長期的な視点から公共スポーツ施設の維持・補修を行っていくことが必要

2011年度研究調査事業として行った『公共スポーツ施設整備財源に関する研究』を発表し、わが国における公共スポーツ施設の課題点についてまとめました。

主な調査結果

POINT 1

わが国には公共スポーツ施設の数を網羅的に把握するデータが存在しない

本研究の調査で得られた情報から、社会体育施設および青少年教育施設等に付帯するスポーツ施設以外の公共スポーツ施設の存在が確認された。つまり、最も精度の高い社会教育調査(社会体育施設を調査)とそれを補完する体育・スポーツ施設現況調査(青少年教育施設等に附帯するスポーツ施設を調査)をあわせても、公共スポーツ施設数の把握は不完全ということになる。

POINT 2

公共スポーツ施設の維持・補修には充分な財源が充てられていない

調査対象とした県における13の公共スポーツ施設の2007~2011年度における施設補修費をみると、ほとんどの施設において施設修繕費が0から数百万円程度であった。適切な維持・補修費用の水準を示すことは難しいが、経年劣化している施設の維持・補修のための費用が年間0円というのは、過小であるといえるのではないか。仮に現状では十分な維持・補修が行われていないとすれば、傷みが目立つようになってから修繕を行う事後的な保全管理では、施設の建て替えの時期が早くなるなど、かえって費用が高くなってしまう可能性がある。

(データセットの項目)
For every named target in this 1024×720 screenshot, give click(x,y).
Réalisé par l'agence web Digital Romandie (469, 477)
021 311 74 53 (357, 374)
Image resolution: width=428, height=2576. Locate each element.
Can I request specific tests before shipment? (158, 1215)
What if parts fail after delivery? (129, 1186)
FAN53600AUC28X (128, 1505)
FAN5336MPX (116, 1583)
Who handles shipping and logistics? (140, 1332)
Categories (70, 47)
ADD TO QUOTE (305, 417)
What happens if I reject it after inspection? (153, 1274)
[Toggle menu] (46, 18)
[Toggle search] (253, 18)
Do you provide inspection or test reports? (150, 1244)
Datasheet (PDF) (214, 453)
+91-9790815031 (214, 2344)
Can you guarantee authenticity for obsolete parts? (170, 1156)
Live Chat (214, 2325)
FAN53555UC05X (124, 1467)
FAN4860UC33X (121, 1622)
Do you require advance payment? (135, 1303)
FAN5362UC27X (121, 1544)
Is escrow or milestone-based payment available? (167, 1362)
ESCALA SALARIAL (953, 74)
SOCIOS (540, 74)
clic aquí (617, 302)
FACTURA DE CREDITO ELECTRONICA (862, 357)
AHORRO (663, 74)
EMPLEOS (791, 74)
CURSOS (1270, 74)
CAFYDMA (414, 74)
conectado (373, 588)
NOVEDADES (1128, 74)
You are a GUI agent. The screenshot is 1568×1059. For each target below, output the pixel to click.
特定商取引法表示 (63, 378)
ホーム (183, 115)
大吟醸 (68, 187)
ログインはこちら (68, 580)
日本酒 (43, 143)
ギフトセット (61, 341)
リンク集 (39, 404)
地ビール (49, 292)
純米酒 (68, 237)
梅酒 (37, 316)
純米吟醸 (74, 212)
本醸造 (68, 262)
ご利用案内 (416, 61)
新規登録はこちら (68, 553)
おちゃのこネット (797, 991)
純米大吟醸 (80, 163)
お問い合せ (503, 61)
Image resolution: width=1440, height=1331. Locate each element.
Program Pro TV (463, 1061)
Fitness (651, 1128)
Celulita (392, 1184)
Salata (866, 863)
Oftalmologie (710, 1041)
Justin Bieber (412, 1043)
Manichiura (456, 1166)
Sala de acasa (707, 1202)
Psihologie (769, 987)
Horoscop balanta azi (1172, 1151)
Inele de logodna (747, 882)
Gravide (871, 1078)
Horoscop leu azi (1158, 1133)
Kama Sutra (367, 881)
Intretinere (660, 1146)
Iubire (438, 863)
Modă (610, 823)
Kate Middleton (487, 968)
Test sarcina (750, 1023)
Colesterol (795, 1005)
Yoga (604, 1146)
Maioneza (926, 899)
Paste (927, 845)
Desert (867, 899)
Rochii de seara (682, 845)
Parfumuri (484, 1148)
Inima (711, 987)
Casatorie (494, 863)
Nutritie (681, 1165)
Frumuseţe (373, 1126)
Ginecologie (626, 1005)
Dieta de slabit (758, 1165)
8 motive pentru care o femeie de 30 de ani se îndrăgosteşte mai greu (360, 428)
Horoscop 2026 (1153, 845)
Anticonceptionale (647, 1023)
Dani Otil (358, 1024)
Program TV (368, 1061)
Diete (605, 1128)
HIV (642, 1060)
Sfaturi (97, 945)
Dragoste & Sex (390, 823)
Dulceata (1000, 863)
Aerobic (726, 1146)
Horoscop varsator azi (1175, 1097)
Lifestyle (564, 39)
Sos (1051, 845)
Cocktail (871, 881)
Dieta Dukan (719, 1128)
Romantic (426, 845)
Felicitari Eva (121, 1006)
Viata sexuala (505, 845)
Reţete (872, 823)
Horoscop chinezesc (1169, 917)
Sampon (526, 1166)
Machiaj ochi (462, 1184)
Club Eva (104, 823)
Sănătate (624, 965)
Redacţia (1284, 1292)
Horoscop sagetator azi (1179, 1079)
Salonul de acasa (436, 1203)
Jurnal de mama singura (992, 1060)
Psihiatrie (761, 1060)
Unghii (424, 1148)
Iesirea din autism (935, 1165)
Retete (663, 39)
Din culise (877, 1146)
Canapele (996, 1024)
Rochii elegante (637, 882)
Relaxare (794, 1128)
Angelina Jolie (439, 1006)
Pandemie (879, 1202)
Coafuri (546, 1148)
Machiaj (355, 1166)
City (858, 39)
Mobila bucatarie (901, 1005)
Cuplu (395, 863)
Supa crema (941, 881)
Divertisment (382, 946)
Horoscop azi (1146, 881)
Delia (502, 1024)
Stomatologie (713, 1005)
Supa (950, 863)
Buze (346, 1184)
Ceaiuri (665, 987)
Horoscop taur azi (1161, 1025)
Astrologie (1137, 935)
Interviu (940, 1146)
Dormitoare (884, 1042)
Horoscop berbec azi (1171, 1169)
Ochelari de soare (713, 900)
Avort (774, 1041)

依頼内容: 公共スポーツ施設に関する本文を、一字一句変えずに全文書き写してください。

作業の回答:
長期的な視点から公共スポーツ施設の維持・補修を行っていくことが必要

2011年度研究調査事業として行った『公共スポーツ施設整備財源に関する研究』を発表し、わが国における公共スポーツ施設の課題点についてまとめました。

主な調査結果

POINT 1

わが国には公共スポーツ施設の数を網羅的に把握するデータが存在しない

本研究の調査で得られた情報から、社会体育施設および青少年教育施設等に付帯するスポーツ施設以外の公共スポーツ施設の存在が確認された。つまり、最も精度の高い社会教育調査(社会体育施設を調査)とそれを補完する体育・スポーツ施設現況調査(青少年教育施設等に附帯するスポーツ施設を調査)をあわせても、公共スポーツ施設数の把握は不完全ということになる。

POINT 2

公共スポーツ施設の維持・補修には充分な財源が充てられていない

調査対象とした県における13の公共スポーツ施設の2007~2011年度における施設補修費をみると、ほとんどの施設において施設修繕費が0から数百万円程度であった。適切な維持・補修費用の水準を示すことは難しいが、経年劣化している施設の維持・補修のための費用が年間0円というのは、過小であるといえるのではないか。仮に現状では十分な維持・補修が行われていないとすれば、傷みが目立つようになってから修繕を行う事後的な保全管理では、施設の建て替えの時期が早くなるなど、かえって費用が高くなってしまう可能性がある。